TESTO DA LEGGERE:
****

Bonsai
Il maschile e il femminile

Scritto da Carlo Scafuri takumilifestyle.com -

Quella del Bonsai (盆栽: da “bon” - vassoio o vaso - e “sai” - prendersi cura, coltivare -) è un’antica arte giapponese che permette di compenetrarsi nella Natura. L’origine di tale pratica è antica ed a tratti incerta. Nata in Cina, attraverso il buddismo - ponte fondamentale tra le due culture - giunse in Giappone dove assunse ed inglobò aspetti shintoisti e taoisti, diventando una vera e propria arte capace di esprimersi attraverso un’estetica profondamente legata alla Natura.

Così come per le altre arti tradizionali nipponiche, anche quella del bonsai è una pratica in continua evoluzione, un viaggio senza una vera e propria meta, volto ad un “semplice” insegnamento: non esiste che il qui ed ora. Ciò che la rende diversa dalle altre, è che in questo caso l’oggetto della pratica è esso stesso soggetto in continuo divenire. Durante la formazione di un bonsai, ad un certo punto, per quanto la sua forma possa essere stabilita come definitiva, in realtà non è che una “fotografia istantanea” scattata in un particolare momento da noi scelto per poterla rappresentare; in quanto soggetto vivo, e benché in modo più o meno impercettibile, lo scorrere del tempo continuerà a mutarne la forma ancora e ancora.

Avere un bonsai da educare e di cui prendersi cura, vuol dire comprendere la sua unicità. Compito del bonsaista è quindi permettere a tale unicità di potersi esprimere liberamente e con armonia, in primis attraverso il linguaggio dell’estetica tradizionale giapponese. In parole povere, il nostro piccolo albero dovrà poter comunicare la propria essenza attraverso una forma naturale tra le infinite possibili. Nell'imprimere una forma il fine del bonsaista non sarà quindi il mero raggiungimento di un ideale estetico, ma il farsi mezzo attraverso il quale il piccolo albero possa esprimere se stesso e la natura di cui è emanazione.

****

[Voci di una fonte di dati]
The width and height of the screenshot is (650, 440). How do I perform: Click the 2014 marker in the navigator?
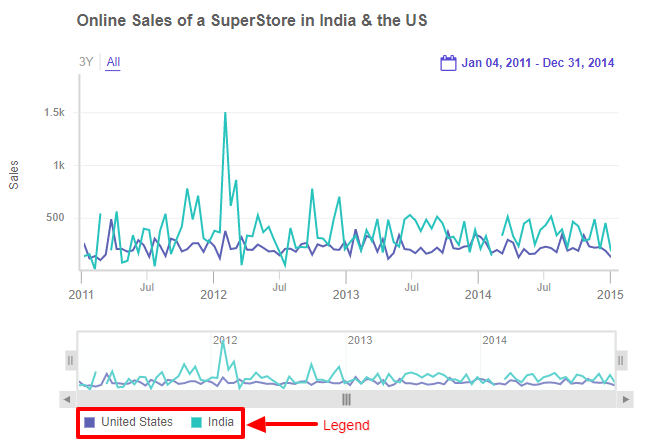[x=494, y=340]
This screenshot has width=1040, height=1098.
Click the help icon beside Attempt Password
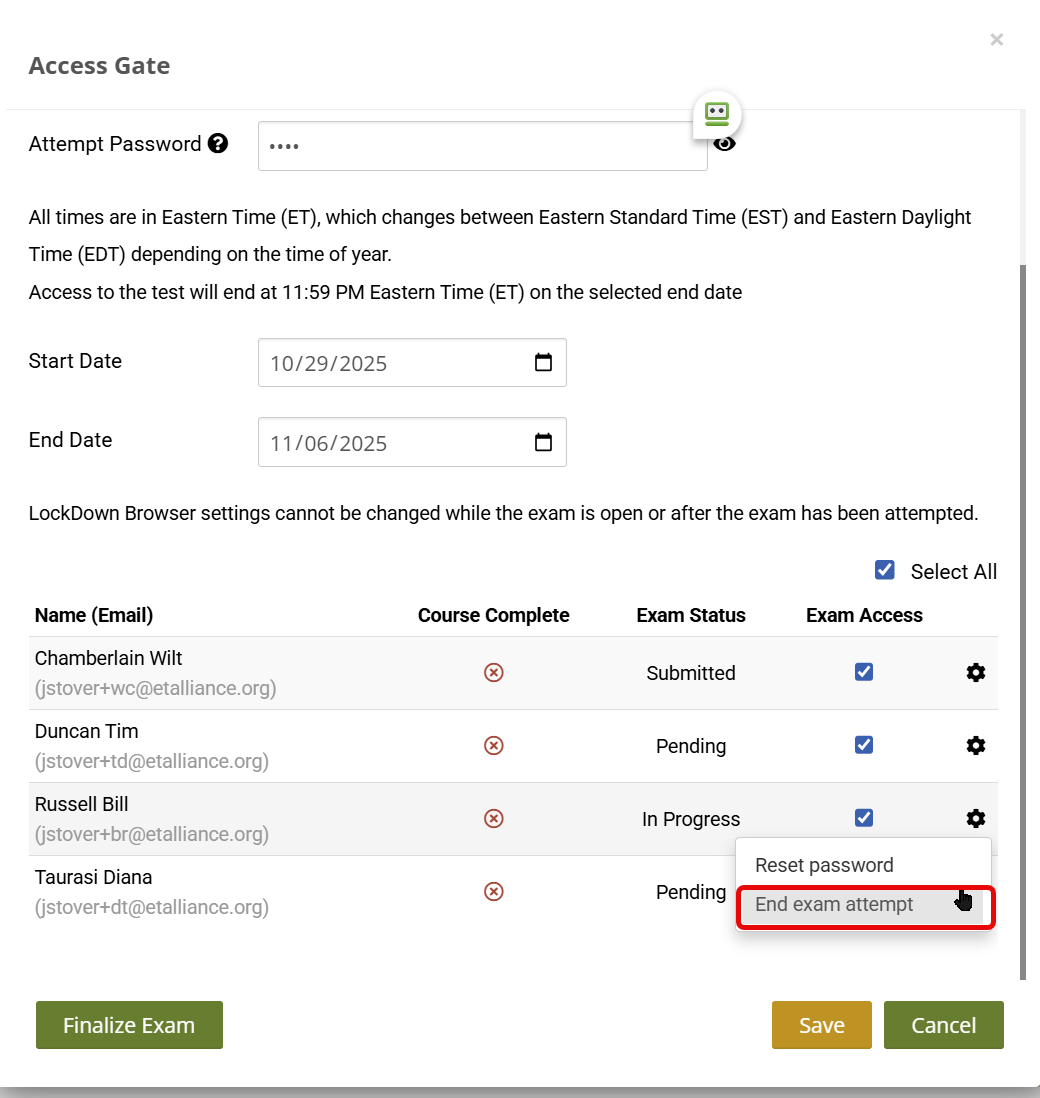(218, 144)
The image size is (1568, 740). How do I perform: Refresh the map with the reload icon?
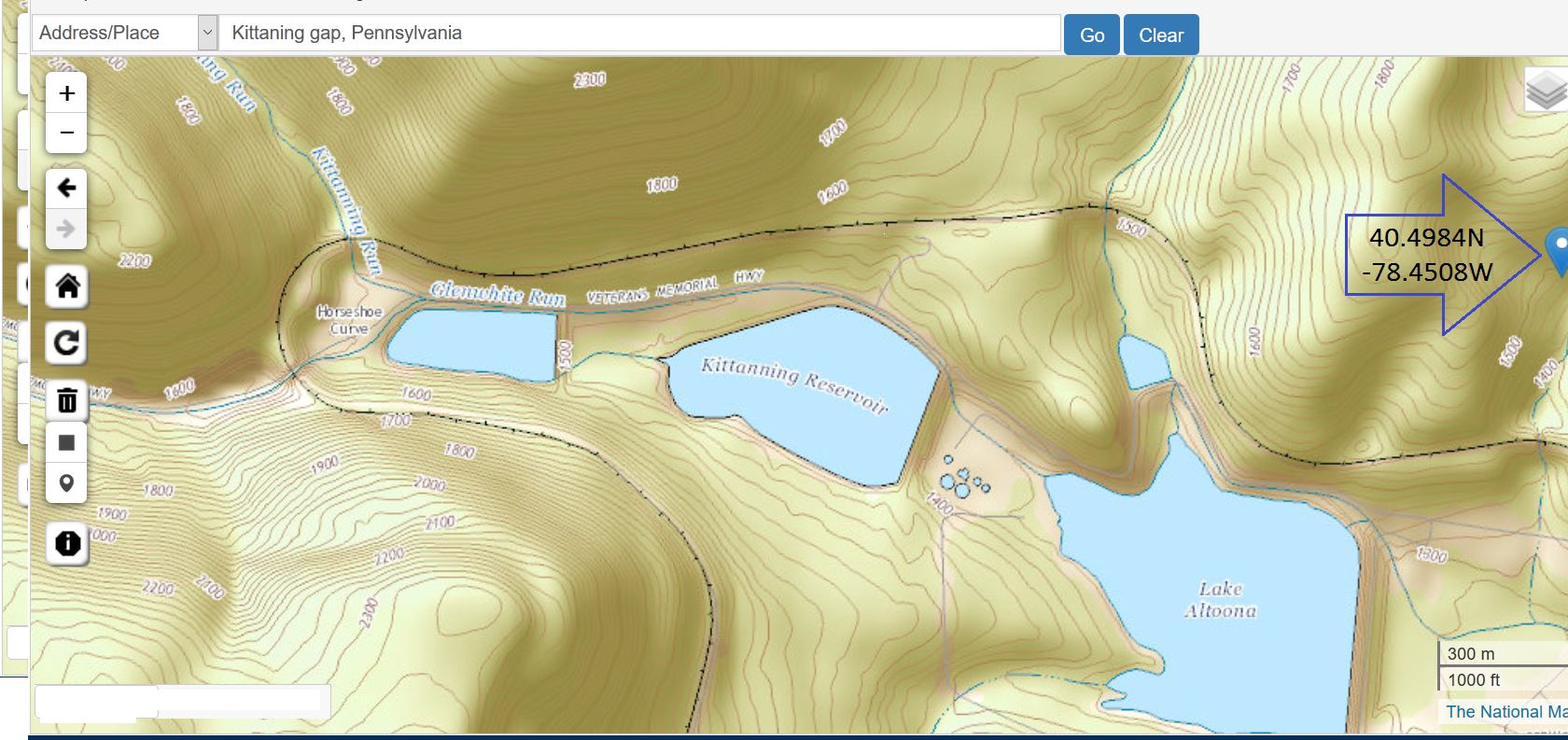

****

DESCRIZIONE DEL PROBLEMA:
Per favore, riporta il testo sul bonsai da "Così come per" fino a "ancora e ancora." compreso, rinominando "nipponiche" in "giapponesi".

RISULTATO DEL COMPITO:
Così come per le altre arti tradizionali giapponesi, anche quella del bonsai è una pratica in continua evoluzione, un viaggio senza una vera e propria meta, volto ad un “semplice” insegnamento: non esiste che il qui ed ora. Ciò che la rende diversa dalle altre, è che in questo caso l’oggetto della pratica è esso stesso soggetto in continuo divenire. Durante la formazione di un bonsai, ad un certo punto, per quanto la sua forma possa essere stabilita come definitiva, in realtà non è che una “fotografia istantanea” scattata in un particolare momento da noi scelto per poterla rappresentare; in quanto soggetto vivo, e benché in modo più o meno impercettibile, lo scorrere del tempo continuerà a mutarne la forma ancora e ancora.